August Karolus (born March 16, 1893 in rows (now part of Sinsheim ), † August 1, 1972 in Zollikon near Zurich ) was a German physicist . He gained importance as a pioneer of television technology in the 1920s. Karolus was a professor in Leipzig , Zurich and Freiburg . In 1924 he developed the Kerr-Karolus cell, named after him, for inertial light control, a further development of the Kerr cell based on the Kerr effect , which promoted electronic image transmission for television technology . He also made precision measurements of the speed of light .

Life

He was the eldest son of the farmer August Karolus, whose family had run a farm for many generations. He must have walked in rows with the sub-teacher Ludwig Link in the preschool. In the district town of Sinsheim he then attended the Grand Ducal Realschule for six years. He is said to have been very diligent and liked to do handicrafts. His first experiments began when he was about twelve years old, after he was born by his mother Emma. Kaiser had received an experiment kit for Christmas. For financial reasons, Karolus was initially unable to study at university, but he was able to attend the teachers' seminar in Ettlingen , where he stayed with relatives, and take the exams as a primary school teacher.

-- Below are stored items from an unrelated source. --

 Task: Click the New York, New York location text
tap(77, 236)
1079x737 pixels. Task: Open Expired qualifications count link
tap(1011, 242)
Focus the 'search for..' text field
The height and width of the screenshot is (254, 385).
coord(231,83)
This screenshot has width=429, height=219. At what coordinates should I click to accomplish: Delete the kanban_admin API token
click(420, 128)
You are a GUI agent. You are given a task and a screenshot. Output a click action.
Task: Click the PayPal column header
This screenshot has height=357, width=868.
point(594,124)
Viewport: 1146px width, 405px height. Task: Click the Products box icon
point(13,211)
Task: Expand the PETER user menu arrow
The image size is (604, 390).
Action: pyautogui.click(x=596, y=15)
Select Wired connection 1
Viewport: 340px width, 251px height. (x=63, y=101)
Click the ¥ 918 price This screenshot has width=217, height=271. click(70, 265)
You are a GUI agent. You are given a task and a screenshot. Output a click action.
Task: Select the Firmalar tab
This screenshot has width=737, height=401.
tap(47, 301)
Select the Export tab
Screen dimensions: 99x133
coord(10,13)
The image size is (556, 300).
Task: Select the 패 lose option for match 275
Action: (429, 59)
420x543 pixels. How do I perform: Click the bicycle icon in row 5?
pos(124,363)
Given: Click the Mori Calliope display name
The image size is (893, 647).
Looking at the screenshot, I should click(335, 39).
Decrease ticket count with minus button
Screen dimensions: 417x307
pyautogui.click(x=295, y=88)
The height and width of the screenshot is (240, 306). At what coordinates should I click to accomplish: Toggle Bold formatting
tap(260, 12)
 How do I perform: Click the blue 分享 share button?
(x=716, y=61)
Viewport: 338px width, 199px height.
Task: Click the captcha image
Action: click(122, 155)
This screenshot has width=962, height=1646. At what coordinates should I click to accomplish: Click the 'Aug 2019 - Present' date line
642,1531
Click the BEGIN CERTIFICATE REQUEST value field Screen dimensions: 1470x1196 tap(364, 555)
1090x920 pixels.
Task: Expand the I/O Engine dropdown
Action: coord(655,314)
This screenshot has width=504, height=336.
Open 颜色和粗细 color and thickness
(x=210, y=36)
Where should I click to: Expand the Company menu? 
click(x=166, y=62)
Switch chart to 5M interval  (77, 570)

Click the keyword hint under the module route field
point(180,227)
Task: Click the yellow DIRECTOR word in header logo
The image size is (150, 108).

During the First World War he was drafted into military service. In 1917 he suffered a lung shot in Flanders , which was treated only superficially in the field hospital and which would presumably have led to Karolus' death had he not been found by accident by his brother and taken behind the front line for further treatment. He spent some time in a hospital in Hanover and then returned to Karlsruhe, where he graduated from high school in 1919 and then began to study physics and electrical engineering.

In early 1920 he received an assistant position at the University of Leipzig , where he received his doctorate in November 1921. In 1922 he accepted an assistant position with a teaching position for electronics at the Technical University of Stuttgart . In 1923 he returned to Leipzig. He researched remote transmission methods such as the light telephone and video telegraphy and carried out experiments with photocells, tube amplifiers for weak direct currents, tube transmitters, Braun tubes, etc. He improved the Kerr cell for controlling light fluctuations through voltage fluctuations and had it registered as a Kerr-Karolus cell under number 471720. In 1924 he presented a functional television set based on the Weiller's mirror wheel, which he continuously developed further with the Telefunken company . His successful attempts prompted Hans Bredow to promote television development at the Reichspost . With the Telefunken-Karolus picture telegraph , which exposed a light-sensitive film on the receiving side using the Kerr-Karolus cell, Karolus succeeded in transmitting the first picture from Berlin to Leipzig in 1925. Corresponding images were sent from Berlin to Vienna on April 2, 1926. On December 1, 1927, the Reichspost took up scheduled picture-telegraphy traffic between Berlin and Vienna using the Telefunken-Karolus system .

On September 1, 1926, he became an associate professor and head of the department for applied electricity theory at the University of Leipzig . In the following year, Karolus signed a general license agreement with Telefunken, AEG and Siemens. The so-called Siemens-Karolus-Telefunken system was used for image transmission between Berlin and Rome and Rio de Janeiro, and later also to Moscow, London and Japan.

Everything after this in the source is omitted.